27 апреля 1945 года, всего за несколько дней до освобождения советскими войсками, нацисты начали эвакуацию женского концентрационного лагеря Равенсбрюк. В так называемый «марш смерти» отправились почти 20000 его узников, еще около 3500 — люди, по причине крайней истощенности не способные на длительный переход либо просто дети — остались за его стенами.

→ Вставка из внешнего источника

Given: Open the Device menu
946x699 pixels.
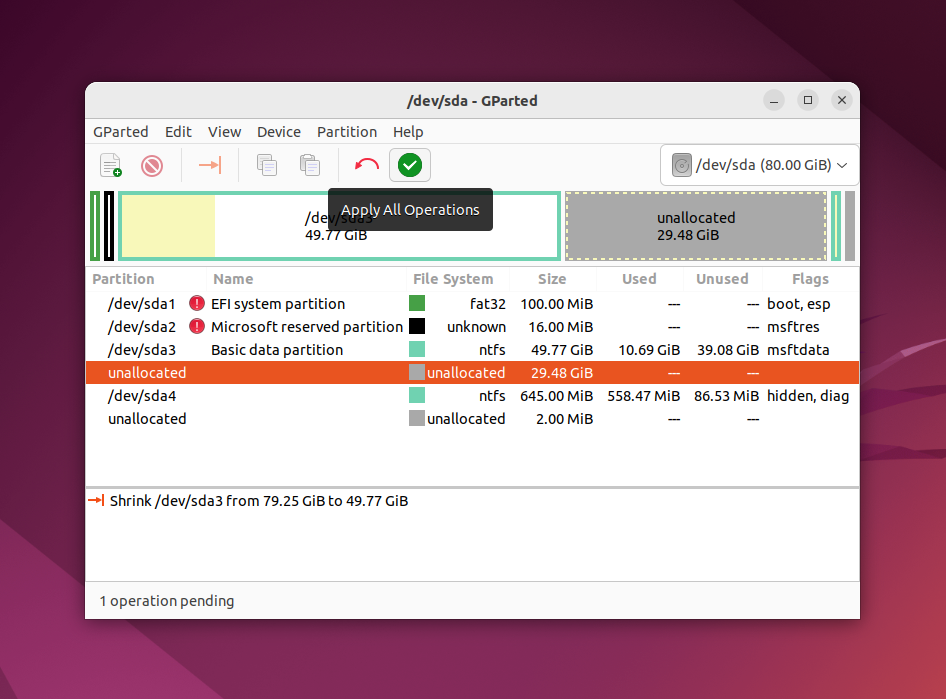Looking at the screenshot, I should pyautogui.click(x=279, y=132).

Вместо описания лагеря — воспоминания его узниц:
— «Мимо нашего барака эсэсовцы палками гнали толпу женщин и детей от 3 до 5 лет. Детей привели в пустой барак. Женщины рвались к ним, дети кричали. Надзирательницы, не жалея сил, работали плетьми, а потом спустили собак. Вдруг из окна барака выпрыгнул мальчик лет пяти и побежал к матери. Надзирательница с размаху ударила его плетью. Мальчик упал, потом встал на колени и все равно полз к матери. Надзирательница подбежала к ребенку и стала бить ногами, пока он не затих. Била долго, пока не вспотела. Ребенок давно уже лежал без сознания, а она все била… Как потом выяснилось, матерей угнали в другой лагерь, а детей оставили. Мы как могли, помогали малышам: отдавали лишний ломтик хлеба, картофелину из тряпок шили игрушки. После освобождения многие усыновили этих детишек…» (Елизавета Николаевна Новицкая, узница).

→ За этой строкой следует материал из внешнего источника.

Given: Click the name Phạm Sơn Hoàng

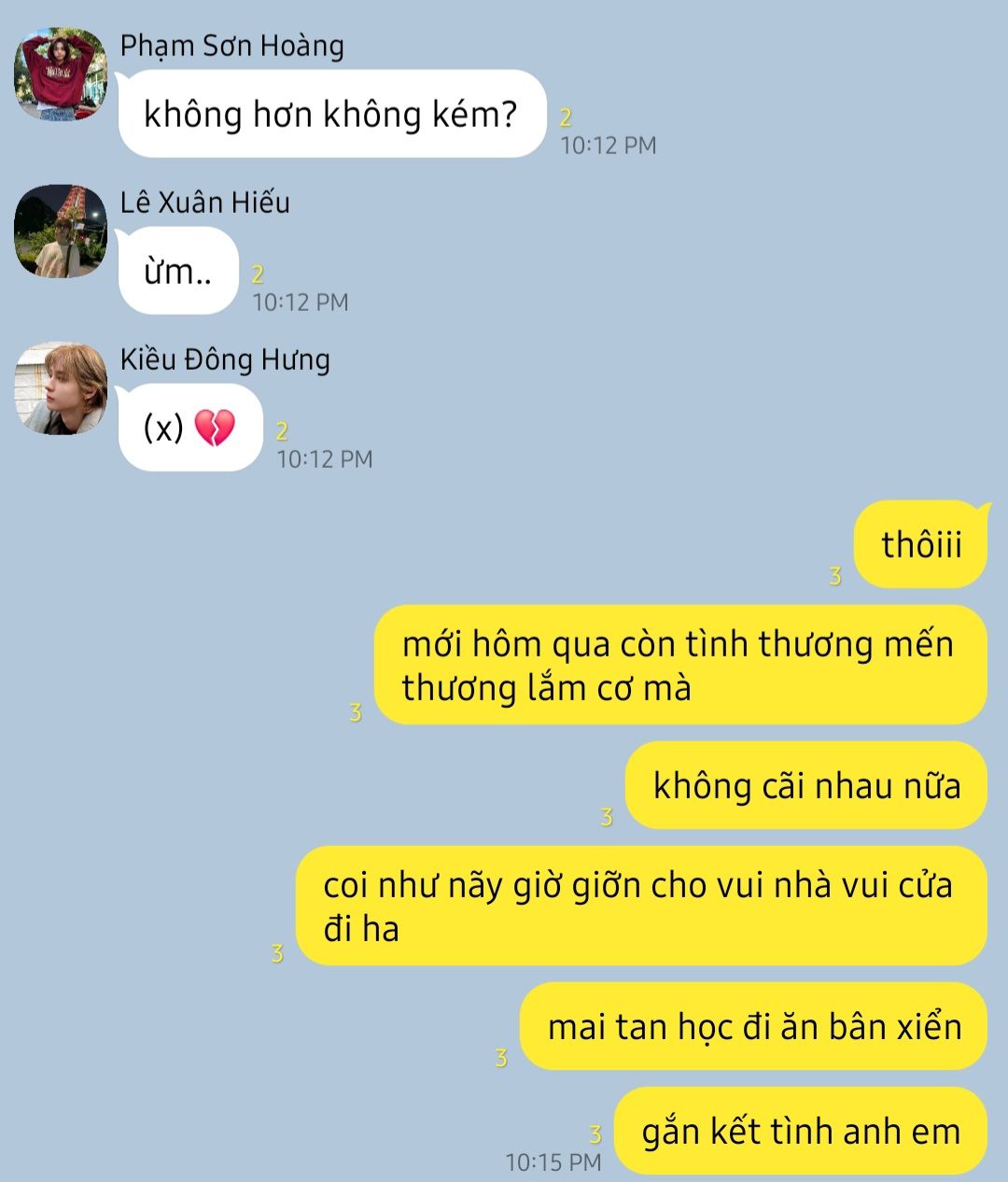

— «Я была в лагере под опекой других женщин, которые подкармливали и прятали меня, я их всех называла мамами. Иногда они показывали мне мою настоящую мать в окошке барака, куда мне нельзя было заходить. Мать смотрела на меня, я смотрела на нее. Я была ребенком и думала, что это нормально, что так и должно быть. Однажды очередная моя лагерная мама, немка, антифашистка Клара, сказала мне: „Стелла, твою мать сожгли, ее больше нет“. К моему удивлению, я не отреагировала, но потом всегда знала и помнила это — что мою маму сожгли. Я осознала этот кошмар много позже, через пять лет, уже в детдоме под Брянском, на новогодней елке. Я сидела возле печки, смотрела, как горят дрова, и вдруг поняла, что именно фашисты сделали с моей мамой. Я помню, что закричала, рассказала об этом воспитательнице — мы вместе с ней проплакали всю ночь» (Стелла Кугельман, попала в лагерь в возрасте 5 лет).
— «Оглядываясь назад, я мучительно прохожу опять и опять этими путями, которые не забудутся никогда. Сколько там унижений, истязаний! На нас травили собак, нас унижали и оскорбляли, нас топтали ногами, обливали зимой холодной водой. Мы простаивали часами под солнцем, дождем и на морозе перед бараками на проверках. Бараки зимой не отапливались, мы замерзали, спали на бумажных мешках с соломенной трухой. У нас не было мыла, в душевую давалась только холодная вода. Слабые сходили с ума. И к тому же еще 12-ти часовой рабочий день и голод, который мы постоянно ошущали. Каждое утро и вечер дежурные ходили на кухню за горячим „кофе“. Это была какая-то подкрашенная жидкость, которой нам полагалось по пол-литра. Кастрюля была на 25- 30 литров, но мы, ослабленные узницы, шли по 8−10 человек. Двое брались за ручки кастрюли, а остальные сплетали руки на плечах и получалось как бы живое коромысло. Помню, раз мои ослабленные ноги не выдержали и я упала, вылив на себя горячую жидкость. Я была в отчаянии не от боли, а от сознания, что узницы останутся без горячего „кофе“. Мы ходили, шатаясь от слабости, ведь наш вес со всеми колодками и одеждой был не более 35−40 кг» (Валентина Бинкевич).
— «Когда мы стали осматривать лагерь, то перед нами предстали такие картины, от воспоминаний которых кровь стынет в жилах. В бараках, так называемых „блоках“, на нарах лежали в три этажа женщины, больные, голодные, измученные зверскими истязаниями. В печах крематория — груда останков трупов. В газовой камере мы увидели десятки скрюченных удушенных женских тел. В подвале одного из зданий лагеря обнаружили трупы расстрелянных узниц. Смрад и зловоние было на всей территории лагеря» (один из освободителей Равенсбрюка, капитан Львов).